### OBJECTIF 1
Dites si chaque affirmation est d'accord avec le texte sur le retour de l'Integra : (a) l'Integra s'est vendue à plus d'un million d'exemplaires ; (b) l'Integra doit plus aux ingénieurs qu'au marketing ; (c) le lancement de l'Integra a lieu en Europe. Pour chacune, répondez oui ou non et citez les mots du texte qui tranchent.
### OBJECTIF 2
Recopiez mot pour mot le passage du texte sur le retour de l'Integra qui commence par « Le nom, c’est l’émotion ! » et va jusqu'à « dans le rétroviseur ? ».
### OBJECTIF 3
Poursuivez le texte sur le retour de l'Integra à partir de sa dernière phrase.

### TEXTE CHOISI
Au terme d’une longue éclipse, l’Integra revient. Pour le meilleur et pour le pire.

Le nom, c’est l’émotion !

Depuis plus de 20 ans, on croyait l’Integra installée dans son rôle de voiture passée à la postérité. Erreur. L’Integra (le nom, à tout le moins) est un bel exemple de ce que l’on appelle le marketing générationnel. Pour jouer sur le registre émotionnel, cette Integra du XXIe siècle évite pourtant la reconstitution historique servile comme l’exotisme superficiel et gratuit. Ses disciples – nombreux – lui pardonneront-ils de ne pas avoir eu un œil dans le rétroviseur ?

Variation moderniste sur un thème trentenaire, l’Integra répond pourtant à une attente, comme en témoigne la frénésie – chez les adeptes du genre essentiellement – qui entoure son lancement en Amérique du Nord. Cette création, qui doit plus aux services de marketing qu’aux ingénieurs des bureaux d’étude, cultive la propension des jeunes générations à fort pouvoir d’achat à verser dans la nostalgie et l’autocélébration.

Il serait sans doute injuste de s’en tenir à ce froid constat, car l’Integra est l’un des noms (ou modèles, c’est selon) qui apportent le plus d’émotion dans le monde automobile actuel. Elle fait réagir. Et c’est exactement ce que veut son constructeur. Compréhensible, au temps de sa gloire (passée), l’Integra s’est écoulée à plus de 1 million d’exemplaires.

### MATÉRIEL FOURNI

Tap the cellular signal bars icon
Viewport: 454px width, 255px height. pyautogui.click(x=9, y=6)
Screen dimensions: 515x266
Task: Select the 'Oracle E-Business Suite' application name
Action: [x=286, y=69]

### BONNE RÉPONSE 1
(a) Oui : « l’Integra s’est écoulée à plus de 1 million d’exemplaires »
(b) Non : « qui doit plus aux services de marketing qu’aux ingénieurs des bureaux d’étude »
(c) Non : « qui entoure son lancement en Amérique du Nord »

### BONNE RÉPONSE 2
Le nom, c’est l’émotion !

Depuis plus de 20 ans, on croyait l’Integra installée dans son rôle de voiture passée à la postérité. Erreur. L’Integra (le nom, à tout le moins) est un bel exemple de ce que l’on appelle le marketing générationnel. Pour jouer sur le registre émotionnel, cette Integra du XXIe siècle évite pourtant la reconstitution historique servile comme l’exotisme superficiel et gratuit. Ses disciples – nombreux – lui pardonneront-ils de ne pas avoir eu un œil dans le rétroviseur ?

### BONNE RÉPONSE 3
Au-delà de la tradition

Rarement une marque a mis en scène sa propre légende avec si peu de soin. Rien ne rappelle le modèle d’antan, à part le nom, timidement incrusté dans les pare-chocs. Comme si le fait de ranimer la flamme du souvenir exerçait une forme de méfiance de la part de la direction d’Acura. Cette dernière a été refroidie, il faut bien l’écrire, par l’accueil plutôt tiède des amateurs à l’égard de la version conceptuelle. Depuis, le constructeur nippon s’attache à délimiter le périmètre de la nostalgie. Cette mouture, en d’autres termes, n’entend pas procéder à une reconstitution historique. Si la nouvelle Integra ne respecte pas les apparences de son ancêtre, c’est pour mieux s’affranchir du poids de la tradition.

  • Rien ne rappelle le modèle d’antan, à part le nom, timidement incrusté dans les pare-chocs.

    PHOTO FOURNIE PAR ACURA

    Rien ne rappelle le modèle d’antan, à part le nom, timidement incrusté dans les pare-chocs.

  • À l’avant, on s’y sent naturellement mieux et en pays de connaissance. Le mobilier est, hormis une qualité des matériaux plus relevée, identique à celui d’une Civic Si...

    PHOTO FOURNIE PAR ACURA

    À l’avant, on s’y sent naturellement mieux et en pays de connaissance. Le mobilier est, hormis une qualité des matériaux plus relevée, identique à celui d’une Civic Si...

  • Le dégagement pour la tête est compté en raison de l’arc incurvé du pavillon.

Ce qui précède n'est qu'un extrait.